Detienen a “pastores evangélicos que esclavizaban a sus fieles”

19/05/2019


  La “banda de pastores evangélicos” cayó luego de varios allanamientos realizados en diferentes localidades de la provincia de Buenos Aires, acusada de quedarse con el dinero de las transacciones, de hacinar a las víctimas en un conventillo, también de hacerlas trabajar gratis en panificadoras y que vendan los productos.

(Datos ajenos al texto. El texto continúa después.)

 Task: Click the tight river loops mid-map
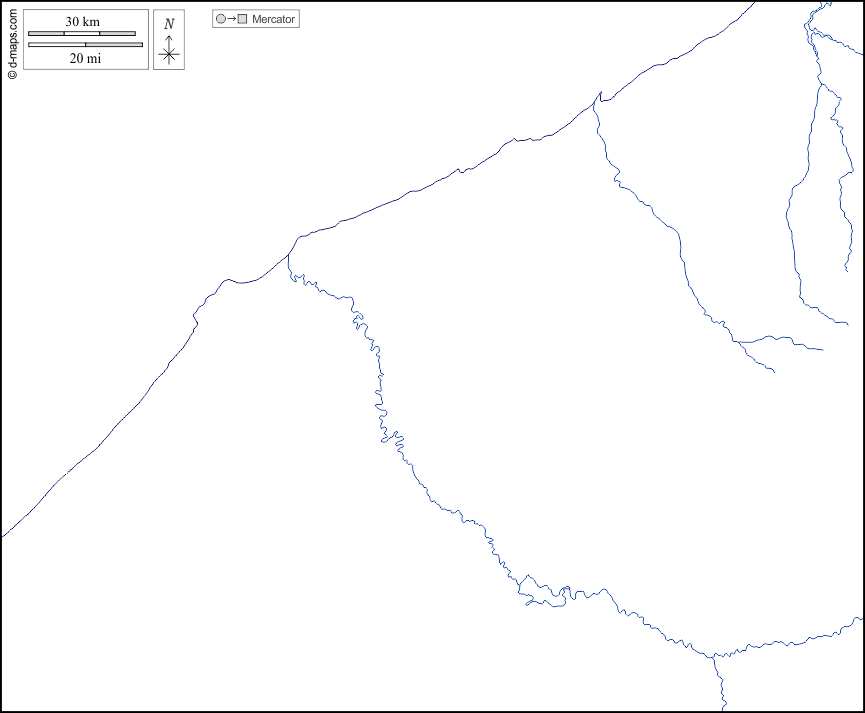click(390, 436)
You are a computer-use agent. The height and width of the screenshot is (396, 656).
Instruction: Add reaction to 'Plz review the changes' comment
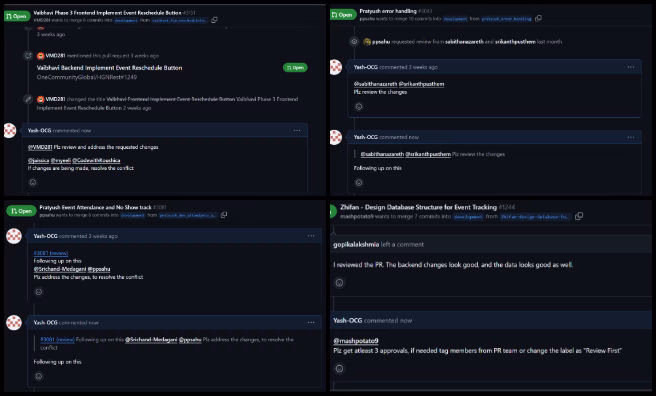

 Según se informó, “esos líderes religiosos, mediante diferentes acciones de manipulación, obligaban a sus fieles a vender sus viviendas para irse a vivir hacinados en una especie de conventillo”.
 Se trata “de una organización delictiva que, además de exigirle a los adultos trabajar en una panificadora sin ningún tipo de remuneración, forzaba a los hijos de sus seguidores a dejar la escuela y salir a vender los productos elaborados en ese establecimiento”.
 En tanto, “los religiosos que lideraban esa organización llevaban adelante una vida ostentosa, contaban entre sus propiedades con una chacra en un club de campo y varios establecimientos rurales”.
 Los operativos estuvieron a cargo de policías de la división trata de personas, perteneciente a la superintendencia de investigaciones del tráfico de drogas ilícitas y crimen organizado de la policía de esa provincia, quienes apresaron a 26 personas, entre estas a la presunta líder de la banda, conocida como "Tía Eva" y a su segunda, llamada "La jefa".
 En total, los efectivos realizaron diez allanamientos y fueron apresados 13 hombres y 13 mujeres, todos mayores de edad, y se incautaron unos 40 mil dólares y más de un millón de pesos.
 Los policías secuestraron a los malvivientes 17 vehículos, entre automóviles, camionetas y utilitarios; alhajas de oro, 46 teléfonos celulares, 57 tarjetas de crédito, notebooks, computadoras, pendrives, documentación y otros elementos de interés para la causa.
 La investigación que permitió desmantelar a “la banda de los pastores evangélicos” comenzó en diciembre de 2018 luego de una denuncia radicada por una joven de 24 años de edad en la ayudantía fiscal de delitos conexos a la trata de personas, pornografía infantil y grooming.
 La víctima refirió que cuando era adolescente y vivía en González Catán con sus padres, “fueron captados por miembros del templo evangélico conocido como Filadelfia, los cuales habían copiado el nombre de otra conocida organización religiosa para facilitar la captación de fieles”.
 La joven precisó también que sus padres comenzaron a involucrarse “cada vez más en ese ámbito religioso y cambiaron abruptamente su modo de vida, hasta que los líderes de esa iglesia, bajo manipulaciones psicológicas y supuestas órdenes de Dios, los convencieron de vender su propiedad y entregarles el dinero”.
 A su vez, señaló que luego sus padres se mudaron junto con otros miembros de la congregación a una especie de conventillo, “donde no podían tener contacto con el resto de sus familiares o amigos”.
 Los investigadores del caso comprobaron que el templo consistía en un edificio de cuatro pisos ubicado en Centenera al 3700, en la localidad porteña de San Justo, donde vivían los “pastores o líderes y encargados", mientras que en otro inmueble tipo conventillo, situado a metros del lugar, residían los feligreses, “a quienes también forzaban a llevar a cabo tareas de mantenimiento, albañilería y limpieza”.
 Durante las pesquisas, los detectives policiales establecieron también que la panificadora funcionaba las 24 horas en Anchoris al 4100 de esa ciudad y que también poseían un anexo de la iglesia que se hallaba en Juárez Celman 600 de Pontevedra, partido de Merlo, donde se captaban fieles para luego llevarlos “al templo Filadelfia"; además, el grupo delictivo tenía bajo su propiedad otro templo con panificadora que operaba en El Resero y Alem, en Bahía Blanca.
 Los investigadores determinaron también que los líderes de esa iglesia evangélica tenían varios establecimientos rurales, uno de ellos en el kilómetro 36 de la ruta provincial 88, en el partido de General Alvarado y una chacra en un club de campo ubicado en el kilómetro 129 de la ruta provincial 41, a la altura de San Miguel del Monte.
 La causa judicial quedó caratulada “Asociación Ilícita en concurso real, con reducción a la servidumbre reiterada en doce oportunidades, trata de personas reiteradas en doce oportunidades y lavado de dinero”.